La tendance à prêter par analogie à des êtres matériels une vie et une conscience se manifeste dans les mouvements de terreur et de fuite que les phénomènes météorologiques, les mouvements insolites d’objets ordinairement inertes provoquent chez beaucoup d’animaux. L’influence de la lumière et de la chaleur auxquelles ils ne peuvent se soustraire, les mouvements réguliers du soleil, dont certains ont pleinement conscience, doivent faire naître en eux la notion d’êtres animés d’une puissance supérieure. Enfin si, dans presque tous les mythes, les régions les plus élevées sont considérées comme le domaine du bien, tandis que le royaume du mal et du châtiment est relégué au-dessous de la surface terrestre, ne faut-il pas voir la racine de cette notion dans ce fait que « l’issue d’une lutte entre des êtres vivants se traduit le plus fréquemment par une superposition matérielle du vainqueur au vaincu » ?

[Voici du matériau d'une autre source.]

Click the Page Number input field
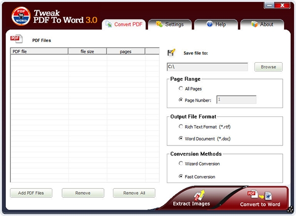Screen dimensions: 296x216 236,100
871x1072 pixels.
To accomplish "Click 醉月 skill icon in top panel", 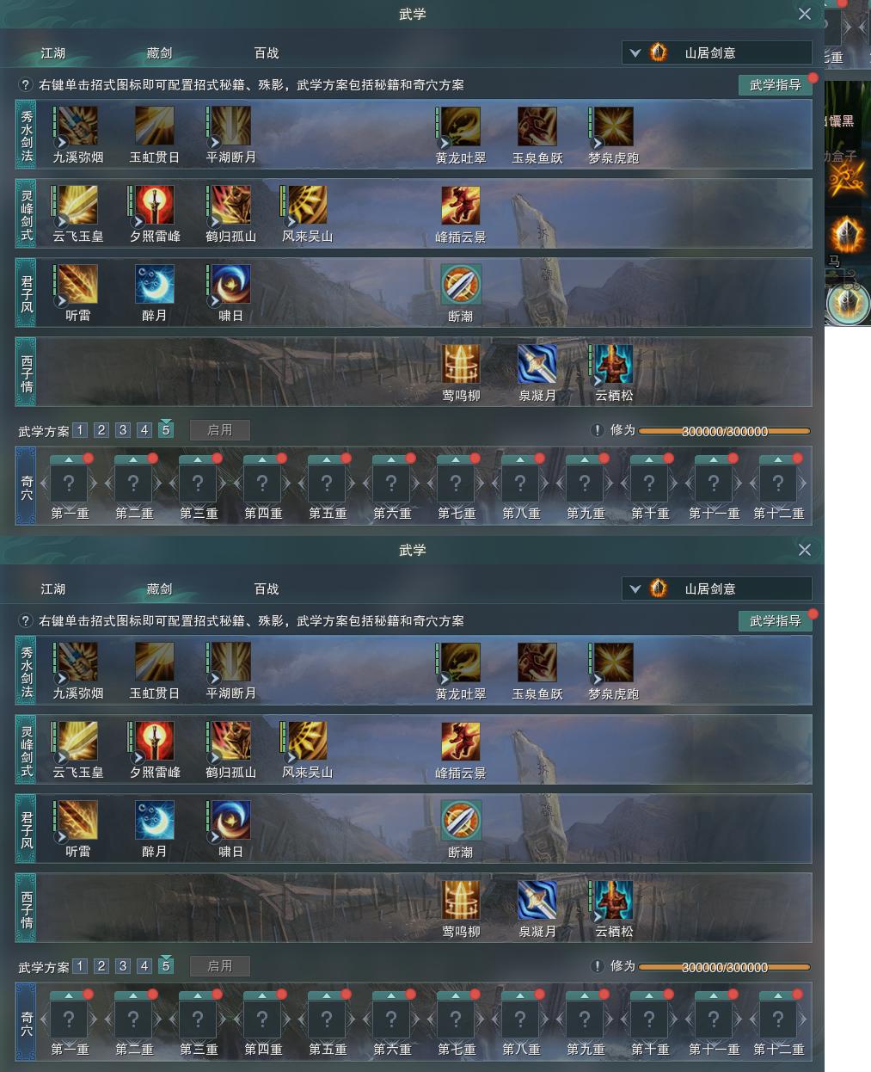I will point(155,285).
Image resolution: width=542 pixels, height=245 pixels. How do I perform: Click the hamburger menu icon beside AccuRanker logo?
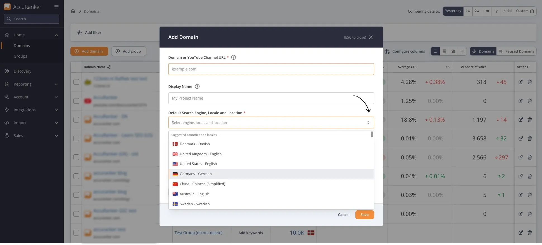(56, 7)
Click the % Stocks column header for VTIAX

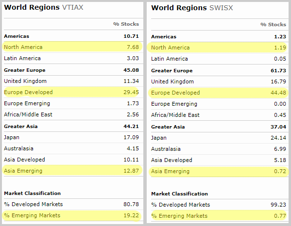tap(126, 24)
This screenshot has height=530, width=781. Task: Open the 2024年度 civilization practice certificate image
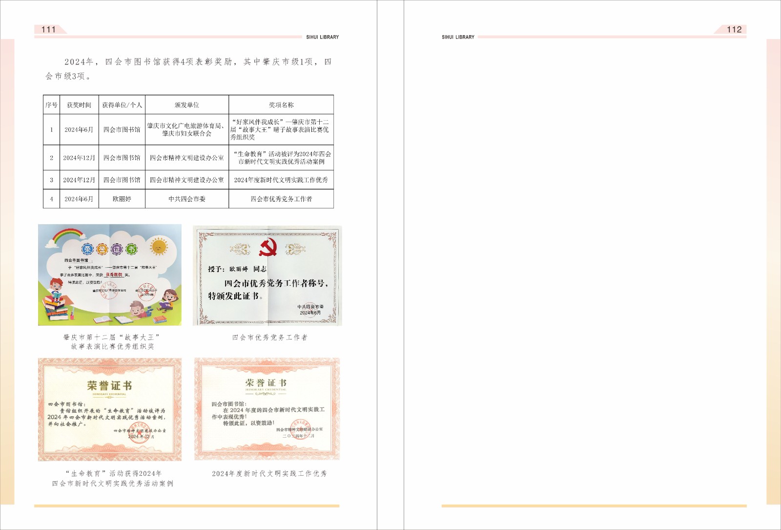[267, 409]
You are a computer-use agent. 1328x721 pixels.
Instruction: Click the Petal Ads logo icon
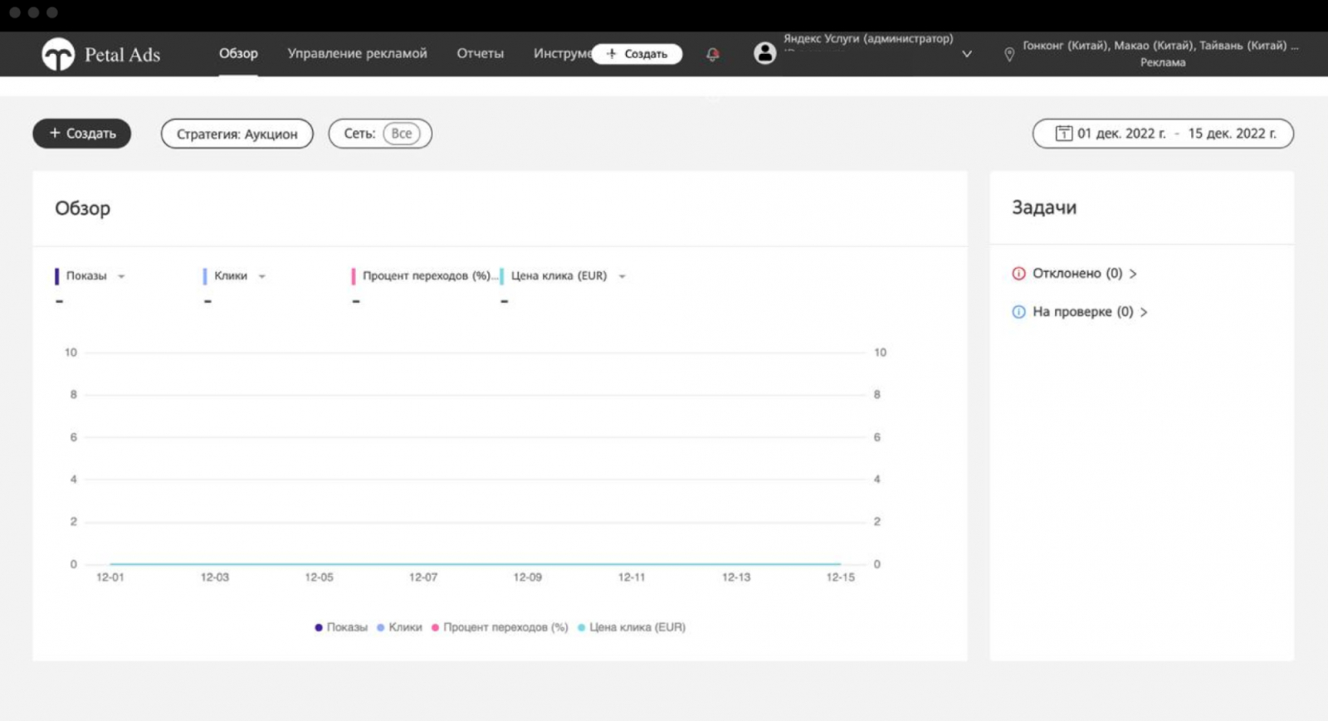click(58, 55)
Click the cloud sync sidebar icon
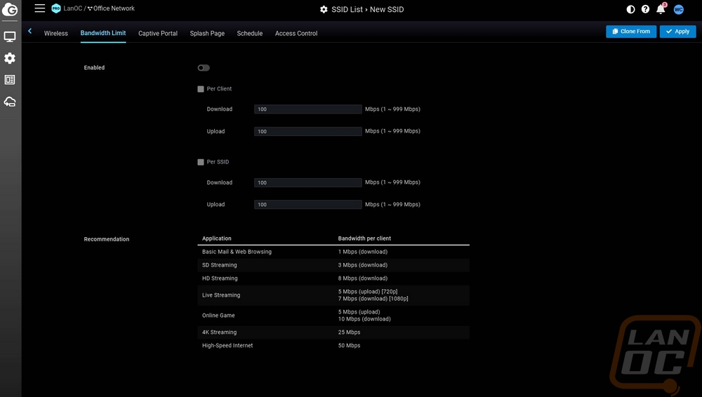This screenshot has height=397, width=702. pyautogui.click(x=10, y=102)
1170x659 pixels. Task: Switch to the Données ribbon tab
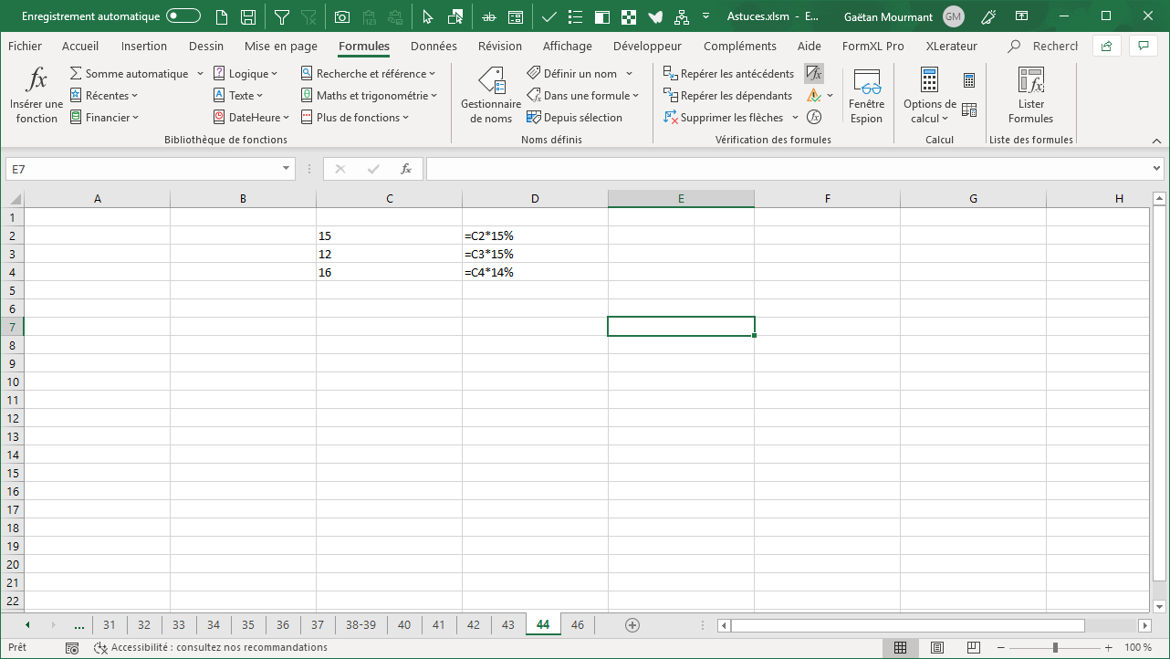[434, 47]
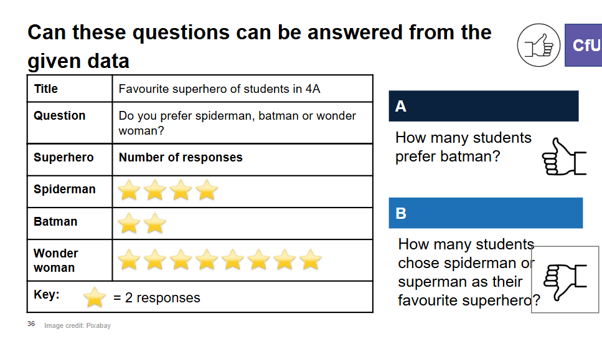The height and width of the screenshot is (341, 602).
Task: Click the dark blue A header bar
Action: 483,106
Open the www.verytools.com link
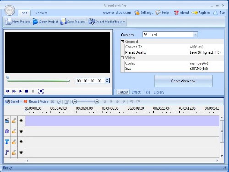 117,13
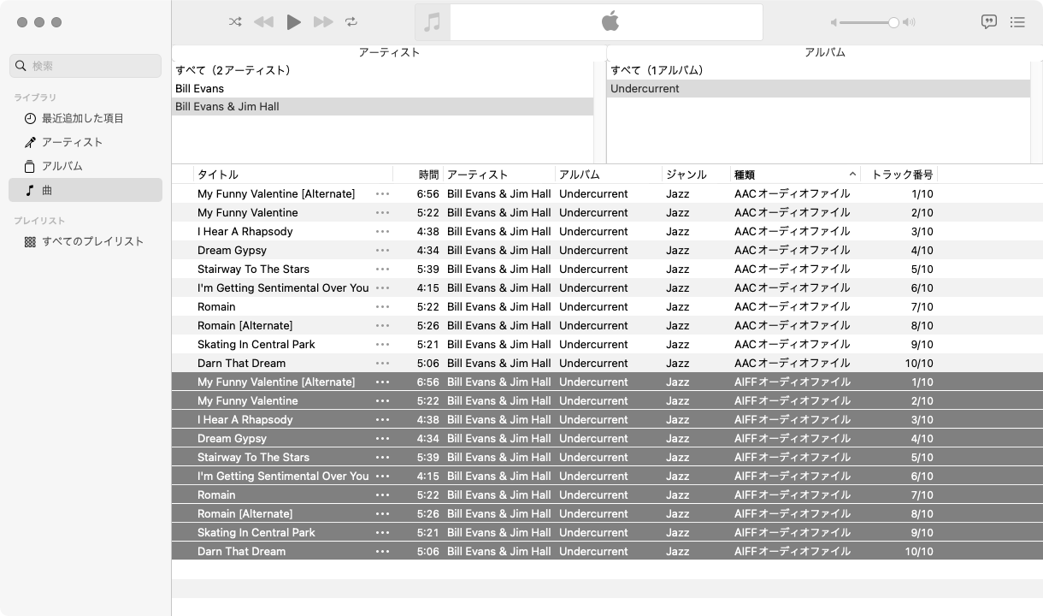Toggle repeat mode
Viewport: 1043px width, 616px height.
coord(351,22)
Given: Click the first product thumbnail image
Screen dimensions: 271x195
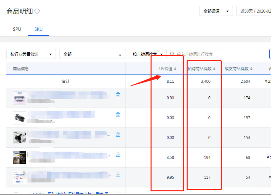Looking at the screenshot, I should coord(19,98).
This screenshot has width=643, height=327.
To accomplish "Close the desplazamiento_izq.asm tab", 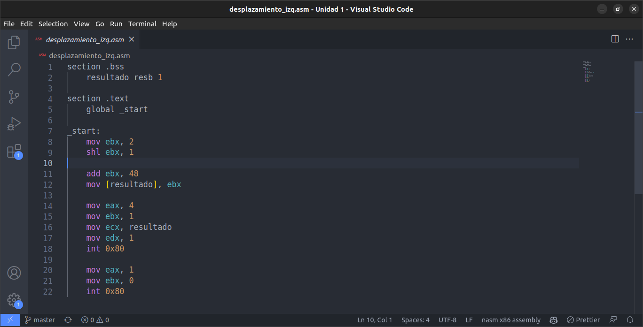I will 132,39.
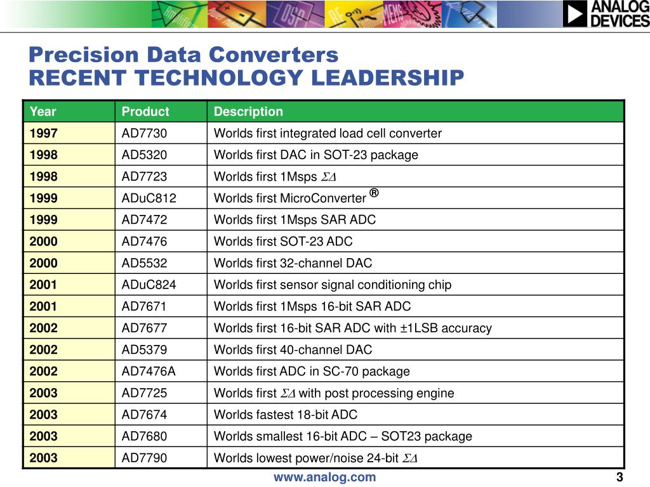The width and height of the screenshot is (650, 487).
Task: Select the ADuC812 product cell
Action: pos(161,198)
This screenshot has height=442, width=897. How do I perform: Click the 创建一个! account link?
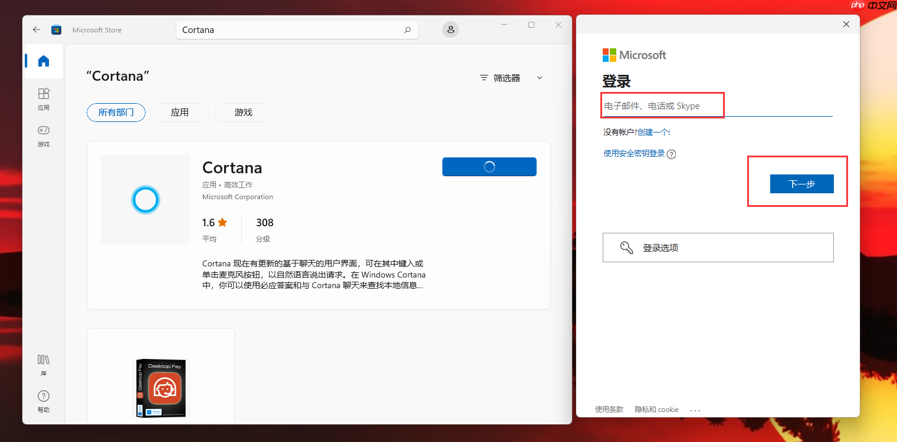tap(653, 132)
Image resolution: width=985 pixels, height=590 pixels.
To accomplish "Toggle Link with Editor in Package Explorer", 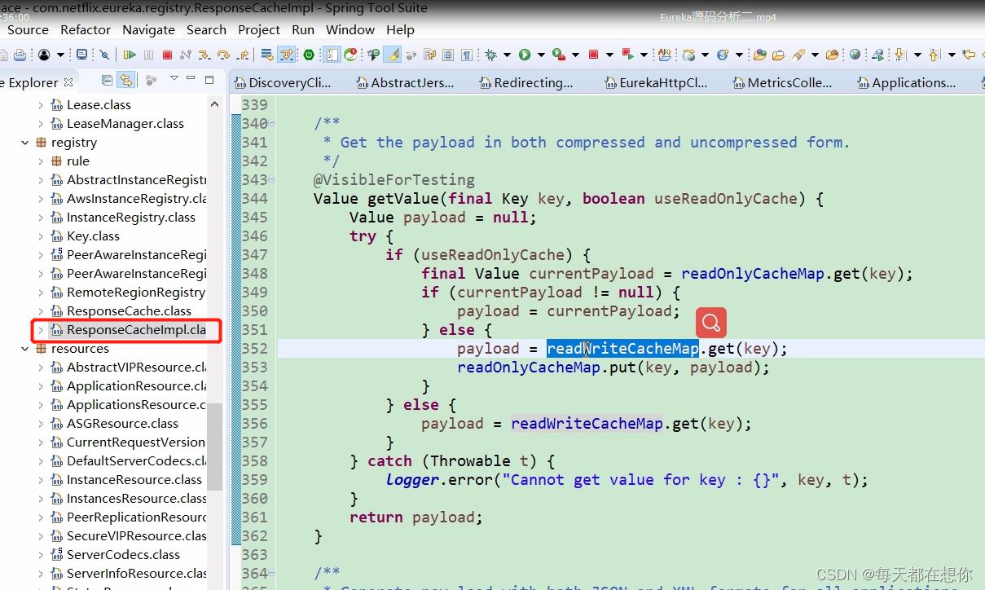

Les trois grands facteurs mythogéniques, la notion de la chance, celle de la mort, l’analogie, se retrouvent donc, au moins en germe, chez l’animal. Si ces éléments sont restés chez lui à l’état rudimentaire, tandis que leur développement a pris dans l’humanité un si large essort on en trouve la raison dans les causes générales qui ont assuré la suprématie de notre race : l’association, l’outillage, le langage. Sans doute, ces facteurs du progrès se retrouvent dans l’animalité, — ainsi que le montre le chapitre V qui est peut-être la partie la plus intéressante de l’ouvrage, mais les deux derniers surtout sont remarquablement plus développés dans l’espèce humaine que chez les animaux les plus élevés dans l’échelle. Il faut peut-être chercher la cause de cette supériorité dans un changement de régime de l’espèce animale qui devait donner naissance à l’humanité. L’auteur conjecture, non sans preuves à l’appui, que d’arboricole, elle est, à un moment donné, devenue terrestre. Ce fait, rendant la lutte contre les ennemis du dehors bien plus difficile, aura eu une influence considérable sur tous les instincts capables d’assurer la sécurité. L’association étroite, la désignation des êtres et surtout des êtres nuisibles par des noms, la station verticale nécessaire pour mieux observer et, par suite, l’outillage, ont peut-être dû à cette circonstance soit leur origine, soit le degré de développement qu’ils ont atteint chez l’homme.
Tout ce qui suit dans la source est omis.